AIM OF THE EXERCISE: The expected result is an exact copy of the lines from the one holding "The width and height of the screenshot is (1270, 738)." to the last line of the material, with pictures removed and nothing added.

DATA TO PROCESS:
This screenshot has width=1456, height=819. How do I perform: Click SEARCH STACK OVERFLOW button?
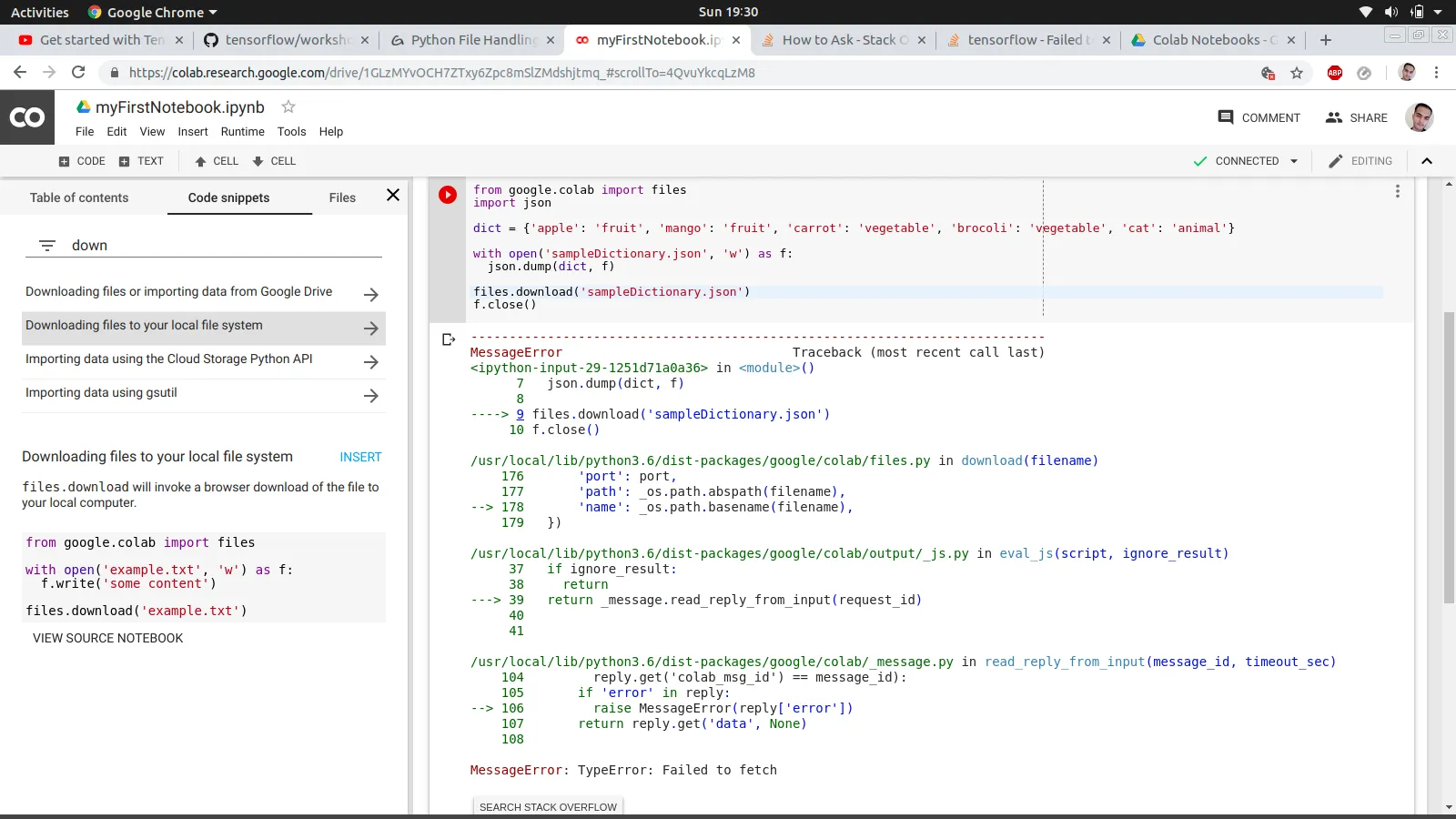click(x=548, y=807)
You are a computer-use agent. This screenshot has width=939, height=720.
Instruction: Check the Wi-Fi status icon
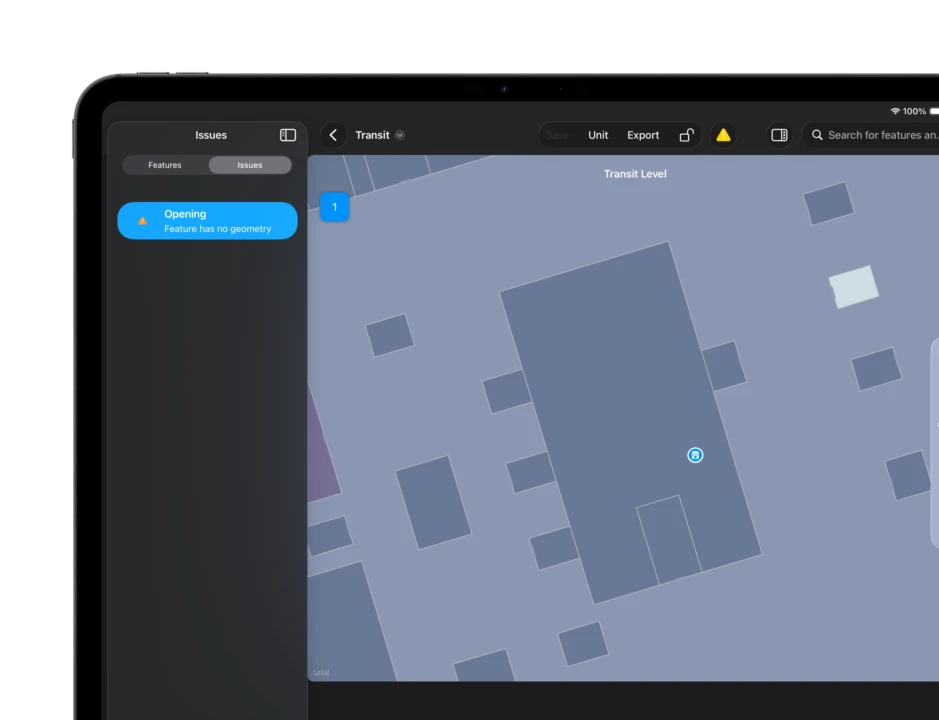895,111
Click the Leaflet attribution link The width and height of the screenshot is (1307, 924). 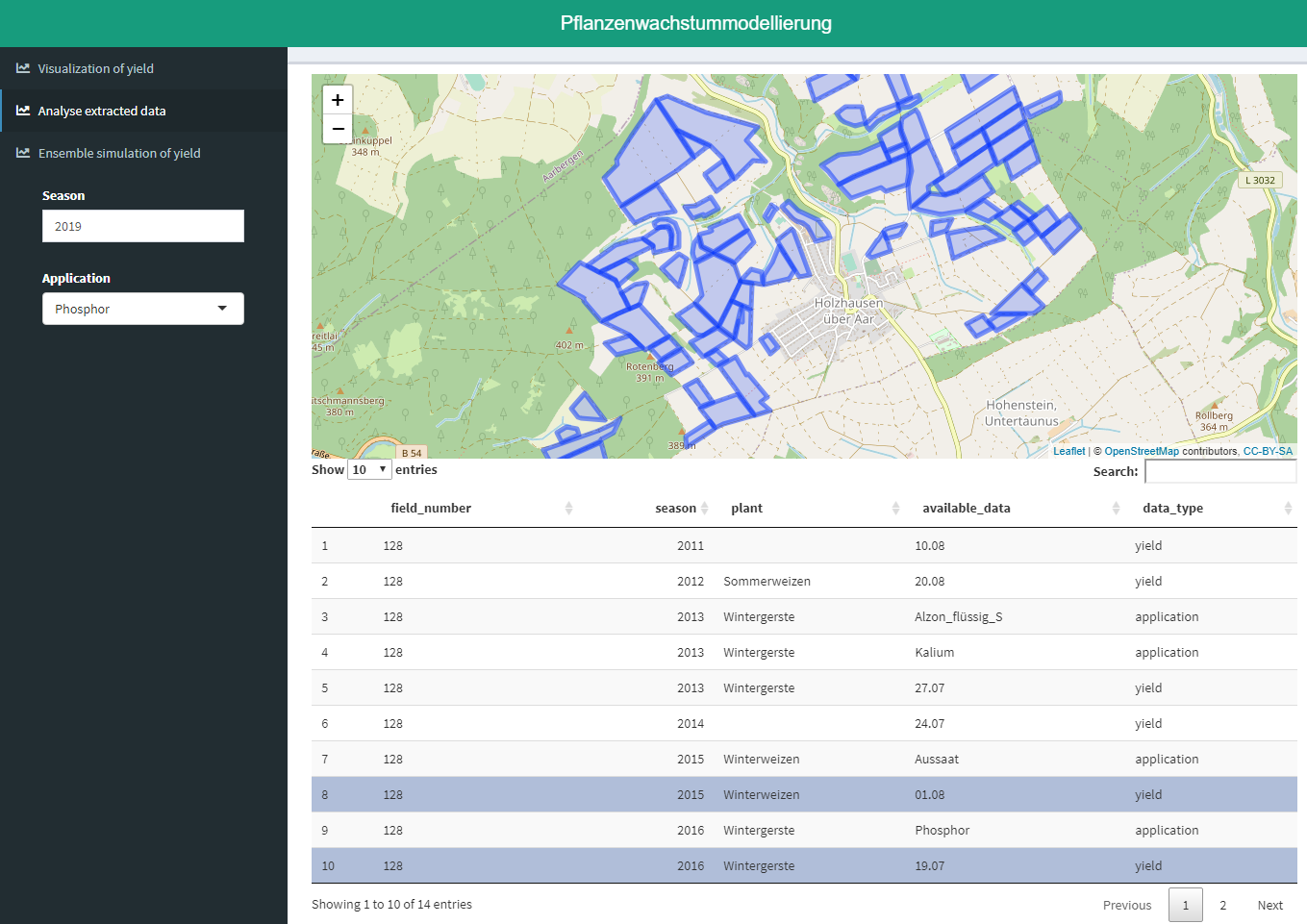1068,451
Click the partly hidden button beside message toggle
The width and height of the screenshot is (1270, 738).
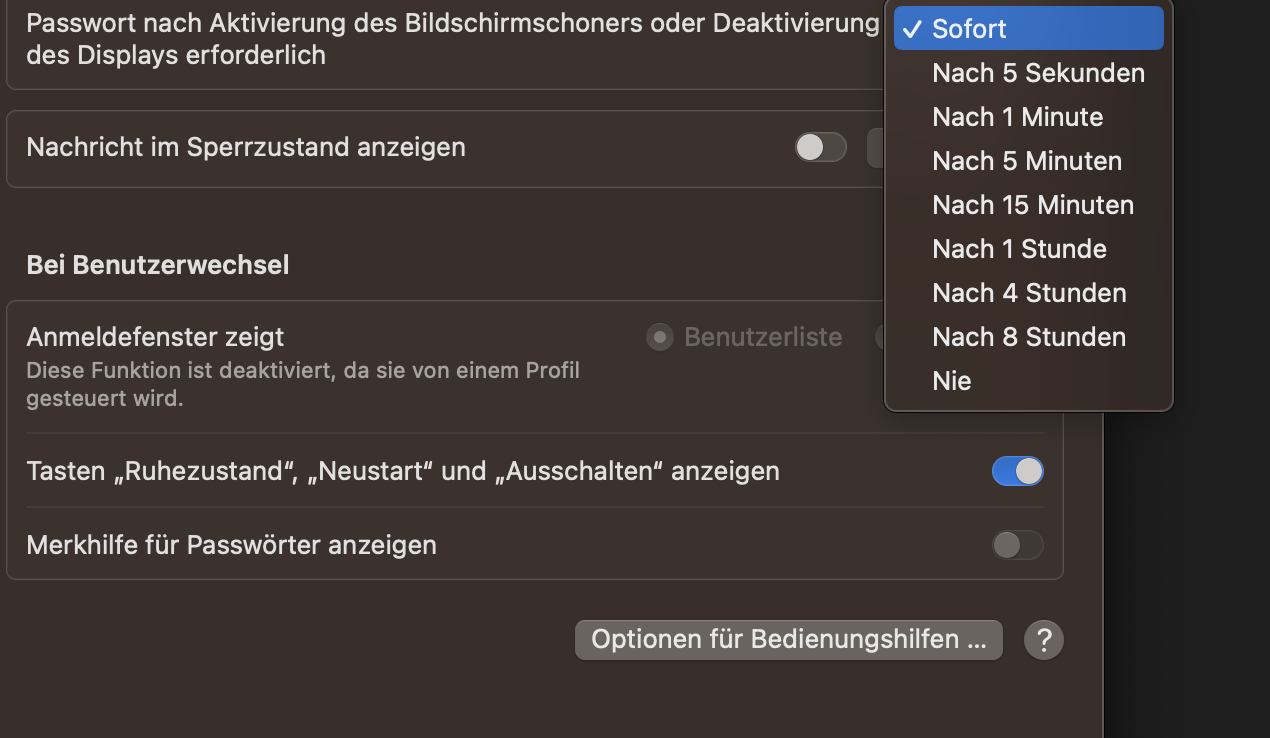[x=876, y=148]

RESULT FOR THIS EXERCISE:
The width and height of the screenshot is (1270, 738).
[x=876, y=148]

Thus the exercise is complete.